◆ **YOUR ASSIGNMENT**:
All lines between the start of the listing below and the line containing "has width=868, height=441.", inclusive, must be repeated exactly.
● ● ●
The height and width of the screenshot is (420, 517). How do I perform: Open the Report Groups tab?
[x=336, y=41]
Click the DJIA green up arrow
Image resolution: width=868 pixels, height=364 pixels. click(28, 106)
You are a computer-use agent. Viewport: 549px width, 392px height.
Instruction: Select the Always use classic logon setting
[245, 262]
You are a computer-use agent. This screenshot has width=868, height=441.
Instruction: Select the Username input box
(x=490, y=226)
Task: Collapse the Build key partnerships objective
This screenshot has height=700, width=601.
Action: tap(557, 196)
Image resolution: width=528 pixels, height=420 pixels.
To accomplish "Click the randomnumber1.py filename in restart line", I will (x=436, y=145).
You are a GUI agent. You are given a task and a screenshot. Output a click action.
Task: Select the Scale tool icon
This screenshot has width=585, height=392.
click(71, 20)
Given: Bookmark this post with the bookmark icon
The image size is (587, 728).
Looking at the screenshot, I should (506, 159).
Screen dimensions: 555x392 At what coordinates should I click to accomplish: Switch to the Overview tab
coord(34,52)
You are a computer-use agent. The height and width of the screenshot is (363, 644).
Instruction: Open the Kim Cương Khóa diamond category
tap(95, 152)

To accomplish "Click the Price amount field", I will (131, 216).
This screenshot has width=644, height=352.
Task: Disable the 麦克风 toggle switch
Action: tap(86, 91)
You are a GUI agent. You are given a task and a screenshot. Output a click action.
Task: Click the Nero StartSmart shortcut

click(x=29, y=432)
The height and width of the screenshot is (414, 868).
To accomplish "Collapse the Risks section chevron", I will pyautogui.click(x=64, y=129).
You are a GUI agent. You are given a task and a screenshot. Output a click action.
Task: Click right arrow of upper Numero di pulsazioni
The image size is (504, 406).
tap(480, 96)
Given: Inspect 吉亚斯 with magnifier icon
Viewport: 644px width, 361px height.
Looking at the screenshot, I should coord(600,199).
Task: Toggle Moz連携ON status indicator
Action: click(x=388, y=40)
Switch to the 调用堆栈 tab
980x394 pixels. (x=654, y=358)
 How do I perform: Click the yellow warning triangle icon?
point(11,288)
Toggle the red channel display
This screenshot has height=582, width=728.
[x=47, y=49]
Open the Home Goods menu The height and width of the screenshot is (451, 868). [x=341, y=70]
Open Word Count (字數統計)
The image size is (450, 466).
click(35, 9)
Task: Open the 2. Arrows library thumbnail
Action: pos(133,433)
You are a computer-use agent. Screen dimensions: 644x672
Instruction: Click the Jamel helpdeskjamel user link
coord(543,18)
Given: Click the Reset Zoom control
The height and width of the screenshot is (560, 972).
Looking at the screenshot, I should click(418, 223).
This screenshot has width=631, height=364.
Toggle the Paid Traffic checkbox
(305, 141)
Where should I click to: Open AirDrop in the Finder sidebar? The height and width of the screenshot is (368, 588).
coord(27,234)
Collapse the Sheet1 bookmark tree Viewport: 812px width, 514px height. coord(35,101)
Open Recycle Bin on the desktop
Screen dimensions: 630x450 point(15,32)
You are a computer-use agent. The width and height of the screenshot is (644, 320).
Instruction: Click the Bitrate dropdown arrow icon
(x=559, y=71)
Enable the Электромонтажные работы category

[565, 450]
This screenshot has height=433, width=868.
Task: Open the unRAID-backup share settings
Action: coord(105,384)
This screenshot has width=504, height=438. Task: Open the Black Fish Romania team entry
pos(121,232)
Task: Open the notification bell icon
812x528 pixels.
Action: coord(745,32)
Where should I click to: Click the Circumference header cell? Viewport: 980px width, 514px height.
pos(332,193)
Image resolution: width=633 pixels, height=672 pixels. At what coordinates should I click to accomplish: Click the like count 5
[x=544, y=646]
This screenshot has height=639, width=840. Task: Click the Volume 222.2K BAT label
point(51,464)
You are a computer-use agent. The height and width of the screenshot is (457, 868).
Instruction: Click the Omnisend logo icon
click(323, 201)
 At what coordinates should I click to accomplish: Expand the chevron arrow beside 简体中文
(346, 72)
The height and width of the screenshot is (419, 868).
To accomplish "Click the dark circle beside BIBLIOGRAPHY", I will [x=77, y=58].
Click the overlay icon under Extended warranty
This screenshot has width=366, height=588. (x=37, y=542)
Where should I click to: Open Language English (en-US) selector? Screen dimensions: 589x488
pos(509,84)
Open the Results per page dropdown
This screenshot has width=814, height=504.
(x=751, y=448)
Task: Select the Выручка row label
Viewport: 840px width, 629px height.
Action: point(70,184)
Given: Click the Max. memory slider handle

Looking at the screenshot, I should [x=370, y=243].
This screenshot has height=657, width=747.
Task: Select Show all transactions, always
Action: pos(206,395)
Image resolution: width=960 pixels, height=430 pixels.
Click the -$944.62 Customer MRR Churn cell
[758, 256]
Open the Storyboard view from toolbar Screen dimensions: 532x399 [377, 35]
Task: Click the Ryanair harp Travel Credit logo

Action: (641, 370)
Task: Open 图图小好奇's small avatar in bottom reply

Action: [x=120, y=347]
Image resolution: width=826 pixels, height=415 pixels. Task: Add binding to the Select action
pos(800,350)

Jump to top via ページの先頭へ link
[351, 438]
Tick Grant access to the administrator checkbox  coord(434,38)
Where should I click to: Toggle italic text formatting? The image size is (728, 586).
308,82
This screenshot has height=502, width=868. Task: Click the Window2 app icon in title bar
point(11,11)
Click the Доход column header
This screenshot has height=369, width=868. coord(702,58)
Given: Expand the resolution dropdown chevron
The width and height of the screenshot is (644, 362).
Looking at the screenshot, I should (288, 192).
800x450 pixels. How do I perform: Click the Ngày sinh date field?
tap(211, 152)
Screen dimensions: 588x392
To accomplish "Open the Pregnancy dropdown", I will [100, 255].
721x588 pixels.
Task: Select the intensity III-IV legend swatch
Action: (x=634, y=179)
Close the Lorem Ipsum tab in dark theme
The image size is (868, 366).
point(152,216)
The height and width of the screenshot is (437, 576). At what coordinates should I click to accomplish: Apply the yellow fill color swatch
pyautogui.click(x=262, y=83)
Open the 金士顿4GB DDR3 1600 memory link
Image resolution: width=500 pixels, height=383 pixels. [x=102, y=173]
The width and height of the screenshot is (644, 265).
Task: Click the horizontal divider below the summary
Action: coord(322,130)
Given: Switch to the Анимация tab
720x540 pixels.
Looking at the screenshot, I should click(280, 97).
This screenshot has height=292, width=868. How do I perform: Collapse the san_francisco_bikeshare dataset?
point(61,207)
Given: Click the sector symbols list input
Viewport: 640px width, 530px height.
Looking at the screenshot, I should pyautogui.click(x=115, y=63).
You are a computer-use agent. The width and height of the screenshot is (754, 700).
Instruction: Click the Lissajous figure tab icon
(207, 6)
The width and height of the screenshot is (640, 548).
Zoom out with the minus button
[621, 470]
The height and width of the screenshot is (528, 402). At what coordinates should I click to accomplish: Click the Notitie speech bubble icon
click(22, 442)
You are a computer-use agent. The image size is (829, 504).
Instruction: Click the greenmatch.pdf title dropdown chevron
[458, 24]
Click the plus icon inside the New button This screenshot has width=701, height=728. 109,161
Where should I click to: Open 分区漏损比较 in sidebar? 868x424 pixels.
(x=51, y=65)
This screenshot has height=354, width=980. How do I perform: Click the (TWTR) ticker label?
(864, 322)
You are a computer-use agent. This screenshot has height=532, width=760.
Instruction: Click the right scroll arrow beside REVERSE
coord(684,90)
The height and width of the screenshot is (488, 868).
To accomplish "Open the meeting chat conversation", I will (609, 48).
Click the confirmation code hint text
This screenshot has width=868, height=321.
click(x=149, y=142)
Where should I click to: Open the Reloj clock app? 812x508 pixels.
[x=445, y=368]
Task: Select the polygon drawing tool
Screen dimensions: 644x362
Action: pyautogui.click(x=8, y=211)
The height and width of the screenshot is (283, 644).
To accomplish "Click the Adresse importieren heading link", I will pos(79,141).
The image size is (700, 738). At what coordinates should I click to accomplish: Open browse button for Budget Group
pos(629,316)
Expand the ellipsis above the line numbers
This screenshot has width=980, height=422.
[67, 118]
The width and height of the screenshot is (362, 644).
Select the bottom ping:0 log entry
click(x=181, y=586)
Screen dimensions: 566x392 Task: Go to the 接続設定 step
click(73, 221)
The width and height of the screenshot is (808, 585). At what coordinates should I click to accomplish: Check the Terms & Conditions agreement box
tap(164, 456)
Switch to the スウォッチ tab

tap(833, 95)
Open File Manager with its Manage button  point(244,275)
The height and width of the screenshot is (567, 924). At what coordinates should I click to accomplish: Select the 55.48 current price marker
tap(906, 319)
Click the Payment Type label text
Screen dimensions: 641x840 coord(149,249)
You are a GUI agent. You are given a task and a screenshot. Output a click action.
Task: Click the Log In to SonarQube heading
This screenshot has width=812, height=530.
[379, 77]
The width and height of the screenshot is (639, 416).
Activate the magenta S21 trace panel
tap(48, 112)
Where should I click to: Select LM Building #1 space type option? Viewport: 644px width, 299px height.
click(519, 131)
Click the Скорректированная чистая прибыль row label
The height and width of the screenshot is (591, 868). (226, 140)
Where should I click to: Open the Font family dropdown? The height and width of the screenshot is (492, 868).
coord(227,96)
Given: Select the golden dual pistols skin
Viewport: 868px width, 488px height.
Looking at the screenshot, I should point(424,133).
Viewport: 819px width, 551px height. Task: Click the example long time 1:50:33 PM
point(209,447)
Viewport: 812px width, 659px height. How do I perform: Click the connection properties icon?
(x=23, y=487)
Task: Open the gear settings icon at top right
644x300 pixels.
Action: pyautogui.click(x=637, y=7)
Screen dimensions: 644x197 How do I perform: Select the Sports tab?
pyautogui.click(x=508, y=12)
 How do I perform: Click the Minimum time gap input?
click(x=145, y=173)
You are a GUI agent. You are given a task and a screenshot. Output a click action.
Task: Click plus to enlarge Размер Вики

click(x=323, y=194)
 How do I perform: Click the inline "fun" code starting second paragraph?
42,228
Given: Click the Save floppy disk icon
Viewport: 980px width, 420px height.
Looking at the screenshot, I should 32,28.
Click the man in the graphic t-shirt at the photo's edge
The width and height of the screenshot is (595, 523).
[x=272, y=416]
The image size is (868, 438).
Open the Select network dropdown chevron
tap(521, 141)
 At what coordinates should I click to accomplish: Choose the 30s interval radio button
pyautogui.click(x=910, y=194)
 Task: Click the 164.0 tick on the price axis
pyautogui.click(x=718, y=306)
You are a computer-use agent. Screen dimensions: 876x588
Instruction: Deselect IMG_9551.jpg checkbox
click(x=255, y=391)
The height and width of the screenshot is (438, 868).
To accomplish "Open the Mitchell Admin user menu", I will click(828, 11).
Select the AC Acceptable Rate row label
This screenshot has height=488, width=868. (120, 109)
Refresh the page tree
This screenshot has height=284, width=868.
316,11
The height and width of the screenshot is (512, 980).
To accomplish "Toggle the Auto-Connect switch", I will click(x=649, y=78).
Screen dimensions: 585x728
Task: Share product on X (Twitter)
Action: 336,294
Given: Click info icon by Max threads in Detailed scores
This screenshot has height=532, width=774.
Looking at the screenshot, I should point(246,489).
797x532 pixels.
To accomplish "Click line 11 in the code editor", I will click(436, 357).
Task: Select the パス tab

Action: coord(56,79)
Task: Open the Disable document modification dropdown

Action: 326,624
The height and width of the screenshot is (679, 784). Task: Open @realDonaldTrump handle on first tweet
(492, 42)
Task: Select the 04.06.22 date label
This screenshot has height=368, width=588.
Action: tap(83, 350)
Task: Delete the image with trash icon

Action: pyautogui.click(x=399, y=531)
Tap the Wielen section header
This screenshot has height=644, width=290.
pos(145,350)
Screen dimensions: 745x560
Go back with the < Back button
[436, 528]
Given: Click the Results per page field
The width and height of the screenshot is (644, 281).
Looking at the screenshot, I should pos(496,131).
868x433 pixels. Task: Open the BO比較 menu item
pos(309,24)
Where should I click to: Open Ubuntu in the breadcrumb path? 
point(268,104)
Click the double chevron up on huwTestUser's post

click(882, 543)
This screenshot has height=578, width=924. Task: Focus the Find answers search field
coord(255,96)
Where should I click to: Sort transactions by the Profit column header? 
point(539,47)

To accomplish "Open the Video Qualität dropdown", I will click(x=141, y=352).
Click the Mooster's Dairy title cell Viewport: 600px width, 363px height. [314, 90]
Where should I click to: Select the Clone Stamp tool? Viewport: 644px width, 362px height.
● ● ●
◆ **RESPONSE TO THIS TASK**:
The height and width of the screenshot is (420, 517). How do I perform: Open the Report Groups tab?
[x=336, y=41]
Click the DJIA green up arrow
Image resolution: width=868 pixels, height=364 pixels. click(28, 106)
You are a computer-use agent. Viewport: 549px width, 392px height.
Instruction: Select the Always use classic logon setting
[245, 262]
You are a computer-use agent. This screenshot has width=868, height=441.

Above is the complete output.